■ **Short task**:
Print every line of the data below without changing a single character.

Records

------------

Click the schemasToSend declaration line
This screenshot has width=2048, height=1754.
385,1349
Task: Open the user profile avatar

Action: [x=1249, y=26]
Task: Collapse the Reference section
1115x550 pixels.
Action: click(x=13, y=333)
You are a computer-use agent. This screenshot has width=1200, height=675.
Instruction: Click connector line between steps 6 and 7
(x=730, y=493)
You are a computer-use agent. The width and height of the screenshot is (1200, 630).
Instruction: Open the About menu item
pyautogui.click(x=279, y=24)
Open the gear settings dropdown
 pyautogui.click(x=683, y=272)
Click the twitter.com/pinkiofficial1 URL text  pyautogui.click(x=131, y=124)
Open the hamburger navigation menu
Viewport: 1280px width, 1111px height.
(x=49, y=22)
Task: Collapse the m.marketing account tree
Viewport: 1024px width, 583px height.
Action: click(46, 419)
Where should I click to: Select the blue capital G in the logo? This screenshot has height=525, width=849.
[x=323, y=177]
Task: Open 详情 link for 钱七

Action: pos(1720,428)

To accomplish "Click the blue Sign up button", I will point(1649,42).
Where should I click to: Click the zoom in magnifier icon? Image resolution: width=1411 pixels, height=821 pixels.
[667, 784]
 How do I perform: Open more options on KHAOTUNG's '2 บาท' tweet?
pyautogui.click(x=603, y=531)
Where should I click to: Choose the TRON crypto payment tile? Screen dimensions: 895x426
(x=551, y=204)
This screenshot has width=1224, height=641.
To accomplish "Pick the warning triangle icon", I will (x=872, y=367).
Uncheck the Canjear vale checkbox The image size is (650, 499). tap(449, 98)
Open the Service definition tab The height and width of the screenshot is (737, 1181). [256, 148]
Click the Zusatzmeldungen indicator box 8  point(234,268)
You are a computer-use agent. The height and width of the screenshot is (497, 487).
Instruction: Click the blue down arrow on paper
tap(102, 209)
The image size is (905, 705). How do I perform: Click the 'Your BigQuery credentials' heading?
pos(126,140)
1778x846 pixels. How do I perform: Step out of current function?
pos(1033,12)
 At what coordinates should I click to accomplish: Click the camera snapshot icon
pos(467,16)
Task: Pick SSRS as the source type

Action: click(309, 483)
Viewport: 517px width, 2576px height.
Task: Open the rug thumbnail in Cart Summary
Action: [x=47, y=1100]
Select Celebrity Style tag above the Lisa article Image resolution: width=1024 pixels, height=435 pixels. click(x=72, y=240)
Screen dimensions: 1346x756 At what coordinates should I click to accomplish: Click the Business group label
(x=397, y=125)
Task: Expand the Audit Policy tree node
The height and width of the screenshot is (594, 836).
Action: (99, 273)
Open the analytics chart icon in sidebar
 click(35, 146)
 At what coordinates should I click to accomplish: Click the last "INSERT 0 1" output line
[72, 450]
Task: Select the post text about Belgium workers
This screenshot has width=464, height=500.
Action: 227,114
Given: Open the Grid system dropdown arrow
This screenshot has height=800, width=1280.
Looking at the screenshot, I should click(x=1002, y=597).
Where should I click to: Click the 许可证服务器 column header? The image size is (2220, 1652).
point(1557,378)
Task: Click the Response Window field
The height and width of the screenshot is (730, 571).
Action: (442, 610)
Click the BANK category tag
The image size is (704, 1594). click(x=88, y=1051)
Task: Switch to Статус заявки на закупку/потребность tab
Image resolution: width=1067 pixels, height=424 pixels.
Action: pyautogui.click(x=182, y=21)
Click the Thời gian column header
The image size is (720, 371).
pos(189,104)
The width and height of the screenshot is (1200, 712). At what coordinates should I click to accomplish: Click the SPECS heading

------------

■ **Solution to this problem**:
Click the schemasToSend declaration line
This screenshot has width=2048, height=1754.
385,1349
Task: Open the user profile avatar

Action: [x=1249, y=26]
Task: Collapse the Reference section
1115x550 pixels.
Action: click(x=13, y=333)
You are a computer-use agent. This screenshot has width=1200, height=675.
Instruction: Click connector line between steps 6 and 7
(x=730, y=493)
You are a computer-use agent. The width and height of the screenshot is (1200, 630).
Instruction: Open the About menu item
pyautogui.click(x=279, y=24)
Open the gear settings dropdown
 pyautogui.click(x=683, y=272)
Click the twitter.com/pinkiofficial1 URL text  pyautogui.click(x=131, y=124)
Open the hamburger navigation menu
Viewport: 1280px width, 1111px height.
(x=49, y=22)
Task: Collapse the m.marketing account tree
Viewport: 1024px width, 583px height.
Action: click(46, 419)
Where should I click to: Select the blue capital G in the logo? This screenshot has height=525, width=849.
[x=323, y=177]
Task: Open 详情 link for 钱七

Action: pos(1720,428)

To accomplish "Click the blue Sign up button", I will point(1649,42).
Where should I click to: Click the zoom in magnifier icon? Image resolution: width=1411 pixels, height=821 pixels.
[667, 784]
 How do I perform: Open more options on KHAOTUNG's '2 บาท' tweet?
pyautogui.click(x=603, y=531)
Where should I click to: Choose the TRON crypto payment tile? Screen dimensions: 895x426
(x=551, y=204)
This screenshot has width=1224, height=641.
To accomplish "Pick the warning triangle icon", I will (x=872, y=367).
Uncheck the Canjear vale checkbox The image size is (650, 499). tap(449, 98)
Open the Service definition tab The height and width of the screenshot is (737, 1181). [256, 148]
Click the Zusatzmeldungen indicator box 8  point(234,268)
You are a computer-use agent. The height and width of the screenshot is (497, 487).
Instruction: Click the blue down arrow on paper
tap(102, 209)
The image size is (905, 705). How do I perform: Click the 'Your BigQuery credentials' heading?
pos(126,140)
1778x846 pixels. How do I perform: Step out of current function?
pos(1033,12)
 At what coordinates should I click to accomplish: Click the camera snapshot icon
pos(467,16)
Task: Pick SSRS as the source type

Action: click(309, 483)
Viewport: 517px width, 2576px height.
Task: Open the rug thumbnail in Cart Summary
Action: [x=47, y=1100]
Select Celebrity Style tag above the Lisa article Image resolution: width=1024 pixels, height=435 pixels. click(x=72, y=240)
Screen dimensions: 1346x756 At what coordinates should I click to accomplish: Click the Business group label
(x=397, y=125)
Task: Expand the Audit Policy tree node
The height and width of the screenshot is (594, 836).
Action: (99, 273)
Open the analytics chart icon in sidebar
 click(35, 146)
 At what coordinates should I click to accomplish: Click the last "INSERT 0 1" output line
[72, 450]
Task: Select the post text about Belgium workers
This screenshot has width=464, height=500.
Action: 227,114
Given: Open the Grid system dropdown arrow
This screenshot has height=800, width=1280.
Looking at the screenshot, I should click(x=1002, y=597).
Where should I click to: Click the 许可证服务器 column header? The image size is (2220, 1652).
point(1557,378)
Task: Click the Response Window field
The height and width of the screenshot is (730, 571).
Action: (442, 610)
Click the BANK category tag
The image size is (704, 1594). click(x=88, y=1051)
Task: Switch to Статус заявки на закупку/потребность tab
Image resolution: width=1067 pixels, height=424 pixels.
Action: pyautogui.click(x=182, y=21)
Click the Thời gian column header
The image size is (720, 371).
pos(189,104)
The width and height of the screenshot is (1200, 712). At what coordinates should I click to accomplish: Click the SPECS heading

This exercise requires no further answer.